WHAT NEEDS TO BE DONE: Would you set down every entry again, exactly as written?

———

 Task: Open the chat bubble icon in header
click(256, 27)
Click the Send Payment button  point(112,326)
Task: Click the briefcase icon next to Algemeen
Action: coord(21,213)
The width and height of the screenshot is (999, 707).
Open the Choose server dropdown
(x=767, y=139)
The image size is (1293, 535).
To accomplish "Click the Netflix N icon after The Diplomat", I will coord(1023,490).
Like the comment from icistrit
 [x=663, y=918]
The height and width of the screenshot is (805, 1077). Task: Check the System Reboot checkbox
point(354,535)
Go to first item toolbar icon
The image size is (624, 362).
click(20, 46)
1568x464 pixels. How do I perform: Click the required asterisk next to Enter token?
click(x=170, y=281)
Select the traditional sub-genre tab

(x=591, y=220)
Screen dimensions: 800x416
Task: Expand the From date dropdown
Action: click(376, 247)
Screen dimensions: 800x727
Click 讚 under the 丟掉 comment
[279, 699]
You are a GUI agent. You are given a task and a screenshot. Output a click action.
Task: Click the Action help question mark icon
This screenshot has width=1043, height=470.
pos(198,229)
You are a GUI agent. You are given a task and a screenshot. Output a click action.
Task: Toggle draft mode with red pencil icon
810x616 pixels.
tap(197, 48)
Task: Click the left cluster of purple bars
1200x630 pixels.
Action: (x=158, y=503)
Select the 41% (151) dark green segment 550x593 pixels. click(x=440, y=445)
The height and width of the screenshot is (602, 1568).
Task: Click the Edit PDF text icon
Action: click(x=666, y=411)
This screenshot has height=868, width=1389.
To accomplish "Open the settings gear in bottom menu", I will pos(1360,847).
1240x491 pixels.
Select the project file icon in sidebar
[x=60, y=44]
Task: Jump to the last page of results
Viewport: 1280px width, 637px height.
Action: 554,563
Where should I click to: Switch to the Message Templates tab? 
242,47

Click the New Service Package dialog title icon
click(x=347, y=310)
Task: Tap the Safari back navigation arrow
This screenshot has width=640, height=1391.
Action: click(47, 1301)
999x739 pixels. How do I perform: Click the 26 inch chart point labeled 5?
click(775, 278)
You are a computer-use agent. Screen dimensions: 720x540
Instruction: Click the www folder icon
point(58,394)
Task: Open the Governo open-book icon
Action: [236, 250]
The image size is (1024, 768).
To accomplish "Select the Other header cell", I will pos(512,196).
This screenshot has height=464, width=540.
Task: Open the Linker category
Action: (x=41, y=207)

———

WRITTEN RESPONSE:
 Task: Open the chat bubble icon in header
click(256, 27)
Click the Send Payment button  point(112,326)
Task: Click the briefcase icon next to Algemeen
Action: coord(21,213)
The width and height of the screenshot is (999, 707).
Open the Choose server dropdown
(x=767, y=139)
The image size is (1293, 535).
To accomplish "Click the Netflix N icon after The Diplomat", I will coord(1023,490).
Like the comment from icistrit
 [x=663, y=918]
The height and width of the screenshot is (805, 1077). Task: Check the System Reboot checkbox
point(354,535)
Go to first item toolbar icon
The image size is (624, 362).
click(20, 46)
1568x464 pixels. How do I perform: Click the required asterisk next to Enter token?
click(x=170, y=281)
Select the traditional sub-genre tab

(x=591, y=220)
Screen dimensions: 800x416
Task: Expand the From date dropdown
Action: click(376, 247)
Screen dimensions: 800x727
Click 讚 under the 丟掉 comment
[279, 699]
You are a GUI agent. You are given a task and a screenshot. Output a click action.
Task: Click the Action help question mark icon
This screenshot has width=1043, height=470.
pos(198,229)
You are a GUI agent. You are given a task and a screenshot. Output a click action.
Task: Toggle draft mode with red pencil icon
810x616 pixels.
tap(197, 48)
Task: Click the left cluster of purple bars
1200x630 pixels.
Action: (x=158, y=503)
Select the 41% (151) dark green segment 550x593 pixels. click(x=440, y=445)
The height and width of the screenshot is (602, 1568).
Task: Click the Edit PDF text icon
Action: click(x=666, y=411)
This screenshot has height=868, width=1389.
To accomplish "Open the settings gear in bottom menu", I will pos(1360,847).
1240x491 pixels.
Select the project file icon in sidebar
[x=60, y=44]
Task: Jump to the last page of results
Viewport: 1280px width, 637px height.
Action: 554,563
Where should I click to: Switch to the Message Templates tab? 
242,47

Click the New Service Package dialog title icon
click(x=347, y=310)
Task: Tap the Safari back navigation arrow
This screenshot has width=640, height=1391.
Action: click(47, 1301)
999x739 pixels. How do I perform: Click the 26 inch chart point labeled 5?
click(775, 278)
You are a computer-use agent. Screen dimensions: 720x540
Instruction: Click the www folder icon
point(58,394)
Task: Open the Governo open-book icon
Action: [236, 250]
The image size is (1024, 768).
To accomplish "Select the Other header cell", I will pos(512,196).
This screenshot has height=464, width=540.
Task: Open the Linker category
Action: (x=41, y=207)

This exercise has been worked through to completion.